• _Work instruction_: Which lines of the listing below contain the word "toolbar"? Copy each of them.
Top of Extracted material
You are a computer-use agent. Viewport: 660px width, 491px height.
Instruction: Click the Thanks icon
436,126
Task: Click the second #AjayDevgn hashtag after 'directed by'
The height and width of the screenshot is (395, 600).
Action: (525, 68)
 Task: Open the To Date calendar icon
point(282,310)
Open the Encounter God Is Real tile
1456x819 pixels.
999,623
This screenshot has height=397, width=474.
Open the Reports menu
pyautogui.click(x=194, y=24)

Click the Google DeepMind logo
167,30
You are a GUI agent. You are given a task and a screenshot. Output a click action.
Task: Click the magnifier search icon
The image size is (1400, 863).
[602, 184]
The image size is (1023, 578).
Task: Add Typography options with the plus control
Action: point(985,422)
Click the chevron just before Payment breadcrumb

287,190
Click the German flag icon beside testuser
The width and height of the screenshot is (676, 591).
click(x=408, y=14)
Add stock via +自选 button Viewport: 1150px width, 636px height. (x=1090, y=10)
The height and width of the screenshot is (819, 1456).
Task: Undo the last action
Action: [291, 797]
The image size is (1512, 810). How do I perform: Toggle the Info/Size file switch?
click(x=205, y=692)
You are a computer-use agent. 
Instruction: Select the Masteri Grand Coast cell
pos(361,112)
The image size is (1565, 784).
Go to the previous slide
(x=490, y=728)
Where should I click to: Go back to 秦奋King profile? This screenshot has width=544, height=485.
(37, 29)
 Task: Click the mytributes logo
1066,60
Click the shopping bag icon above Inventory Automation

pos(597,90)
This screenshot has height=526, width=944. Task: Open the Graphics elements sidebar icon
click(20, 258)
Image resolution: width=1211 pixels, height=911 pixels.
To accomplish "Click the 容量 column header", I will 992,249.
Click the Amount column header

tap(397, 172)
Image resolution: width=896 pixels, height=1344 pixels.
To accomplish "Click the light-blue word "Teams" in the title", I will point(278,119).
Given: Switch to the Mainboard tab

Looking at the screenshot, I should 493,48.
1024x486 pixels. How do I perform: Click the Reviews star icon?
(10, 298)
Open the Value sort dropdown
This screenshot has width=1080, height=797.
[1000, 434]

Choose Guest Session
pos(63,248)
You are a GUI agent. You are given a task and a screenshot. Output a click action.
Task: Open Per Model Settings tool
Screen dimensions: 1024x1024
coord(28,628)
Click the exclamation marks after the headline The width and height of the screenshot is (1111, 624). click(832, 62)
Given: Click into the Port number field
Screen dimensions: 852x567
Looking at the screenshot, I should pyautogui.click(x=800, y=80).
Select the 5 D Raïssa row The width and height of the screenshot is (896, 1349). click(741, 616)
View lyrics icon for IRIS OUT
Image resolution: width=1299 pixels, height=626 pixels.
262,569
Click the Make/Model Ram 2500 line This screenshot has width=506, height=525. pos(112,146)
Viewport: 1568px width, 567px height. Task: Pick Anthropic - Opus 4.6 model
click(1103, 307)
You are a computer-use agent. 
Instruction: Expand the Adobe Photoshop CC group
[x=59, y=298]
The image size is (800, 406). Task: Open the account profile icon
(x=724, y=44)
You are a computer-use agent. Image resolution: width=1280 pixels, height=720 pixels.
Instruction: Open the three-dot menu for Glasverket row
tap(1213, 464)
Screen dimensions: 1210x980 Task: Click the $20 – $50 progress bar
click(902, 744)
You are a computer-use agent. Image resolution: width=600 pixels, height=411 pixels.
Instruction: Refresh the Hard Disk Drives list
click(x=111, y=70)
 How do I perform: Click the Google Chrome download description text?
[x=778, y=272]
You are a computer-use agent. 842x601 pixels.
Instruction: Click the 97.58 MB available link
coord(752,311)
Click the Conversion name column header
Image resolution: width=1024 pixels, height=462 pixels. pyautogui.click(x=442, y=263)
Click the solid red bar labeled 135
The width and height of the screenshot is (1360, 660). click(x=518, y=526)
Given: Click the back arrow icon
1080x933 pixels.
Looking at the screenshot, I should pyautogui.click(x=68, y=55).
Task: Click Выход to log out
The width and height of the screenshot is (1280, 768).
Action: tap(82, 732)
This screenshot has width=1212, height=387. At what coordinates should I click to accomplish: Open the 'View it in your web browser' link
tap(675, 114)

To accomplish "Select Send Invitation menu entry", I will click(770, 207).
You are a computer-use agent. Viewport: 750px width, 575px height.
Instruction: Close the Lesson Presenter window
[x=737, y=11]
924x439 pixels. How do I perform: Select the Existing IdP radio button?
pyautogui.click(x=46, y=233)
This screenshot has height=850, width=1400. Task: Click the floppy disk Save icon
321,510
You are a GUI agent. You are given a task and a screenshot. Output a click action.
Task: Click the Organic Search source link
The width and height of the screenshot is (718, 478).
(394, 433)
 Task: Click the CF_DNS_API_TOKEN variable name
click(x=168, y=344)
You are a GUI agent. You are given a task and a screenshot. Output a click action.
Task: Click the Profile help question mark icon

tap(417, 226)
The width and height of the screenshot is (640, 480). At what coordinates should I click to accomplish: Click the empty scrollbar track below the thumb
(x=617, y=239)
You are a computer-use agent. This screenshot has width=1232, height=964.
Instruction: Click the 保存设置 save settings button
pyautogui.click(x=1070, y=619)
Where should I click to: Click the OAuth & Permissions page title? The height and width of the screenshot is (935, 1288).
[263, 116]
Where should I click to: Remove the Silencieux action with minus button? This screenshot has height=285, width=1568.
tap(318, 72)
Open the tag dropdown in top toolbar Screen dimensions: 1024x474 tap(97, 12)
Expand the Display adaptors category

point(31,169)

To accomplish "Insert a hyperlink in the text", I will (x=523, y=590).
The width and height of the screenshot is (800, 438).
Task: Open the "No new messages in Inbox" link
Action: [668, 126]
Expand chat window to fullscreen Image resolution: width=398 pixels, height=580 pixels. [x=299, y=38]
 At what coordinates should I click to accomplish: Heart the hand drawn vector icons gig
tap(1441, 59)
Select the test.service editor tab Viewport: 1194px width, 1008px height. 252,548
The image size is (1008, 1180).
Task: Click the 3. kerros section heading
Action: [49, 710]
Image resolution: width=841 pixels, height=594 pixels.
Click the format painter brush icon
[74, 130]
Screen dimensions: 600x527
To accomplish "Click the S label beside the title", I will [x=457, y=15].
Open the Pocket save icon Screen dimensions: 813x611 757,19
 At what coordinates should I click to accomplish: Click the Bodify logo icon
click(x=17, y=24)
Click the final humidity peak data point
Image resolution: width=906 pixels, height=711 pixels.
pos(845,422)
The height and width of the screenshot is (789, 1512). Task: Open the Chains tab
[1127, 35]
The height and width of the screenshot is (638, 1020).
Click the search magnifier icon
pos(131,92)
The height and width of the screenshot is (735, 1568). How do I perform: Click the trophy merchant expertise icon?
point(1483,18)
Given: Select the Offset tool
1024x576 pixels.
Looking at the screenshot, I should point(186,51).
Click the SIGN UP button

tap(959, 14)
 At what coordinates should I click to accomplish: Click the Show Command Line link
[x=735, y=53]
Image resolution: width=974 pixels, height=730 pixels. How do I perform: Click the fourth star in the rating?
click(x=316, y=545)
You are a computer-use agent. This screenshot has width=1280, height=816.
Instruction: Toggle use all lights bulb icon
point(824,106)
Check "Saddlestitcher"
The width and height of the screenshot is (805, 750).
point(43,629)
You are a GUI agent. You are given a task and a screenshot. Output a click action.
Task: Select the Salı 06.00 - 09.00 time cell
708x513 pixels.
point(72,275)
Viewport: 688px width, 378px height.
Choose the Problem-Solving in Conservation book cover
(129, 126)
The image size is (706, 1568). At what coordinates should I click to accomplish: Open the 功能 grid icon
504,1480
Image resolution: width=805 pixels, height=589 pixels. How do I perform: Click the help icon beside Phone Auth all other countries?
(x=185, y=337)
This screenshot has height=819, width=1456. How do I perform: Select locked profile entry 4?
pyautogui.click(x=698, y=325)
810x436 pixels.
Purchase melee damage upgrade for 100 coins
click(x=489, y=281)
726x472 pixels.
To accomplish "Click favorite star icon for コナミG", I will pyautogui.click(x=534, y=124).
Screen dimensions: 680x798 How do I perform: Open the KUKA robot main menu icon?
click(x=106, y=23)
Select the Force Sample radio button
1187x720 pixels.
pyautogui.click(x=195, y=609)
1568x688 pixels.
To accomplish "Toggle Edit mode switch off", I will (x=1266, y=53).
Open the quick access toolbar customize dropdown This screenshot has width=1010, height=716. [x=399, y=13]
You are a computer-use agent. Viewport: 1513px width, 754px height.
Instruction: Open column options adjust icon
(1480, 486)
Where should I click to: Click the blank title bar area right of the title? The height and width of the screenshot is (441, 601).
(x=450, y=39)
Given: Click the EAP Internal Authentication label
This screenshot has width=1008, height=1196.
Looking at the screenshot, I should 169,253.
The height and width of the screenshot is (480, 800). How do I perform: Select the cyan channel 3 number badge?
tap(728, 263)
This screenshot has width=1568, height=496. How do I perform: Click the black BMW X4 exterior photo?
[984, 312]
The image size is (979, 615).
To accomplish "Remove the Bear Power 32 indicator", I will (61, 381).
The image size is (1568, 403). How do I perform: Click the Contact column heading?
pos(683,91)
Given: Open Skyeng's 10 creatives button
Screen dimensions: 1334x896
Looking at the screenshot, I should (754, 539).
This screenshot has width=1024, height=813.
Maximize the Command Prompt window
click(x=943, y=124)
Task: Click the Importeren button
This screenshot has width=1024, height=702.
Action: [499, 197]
Bottom of Extracted material
• _Result of the task_:
Open the tag dropdown in top toolbar Screen dimensions: 1024x474 tap(97, 12)
Open the quick access toolbar customize dropdown This screenshot has width=1010, height=716. [x=399, y=13]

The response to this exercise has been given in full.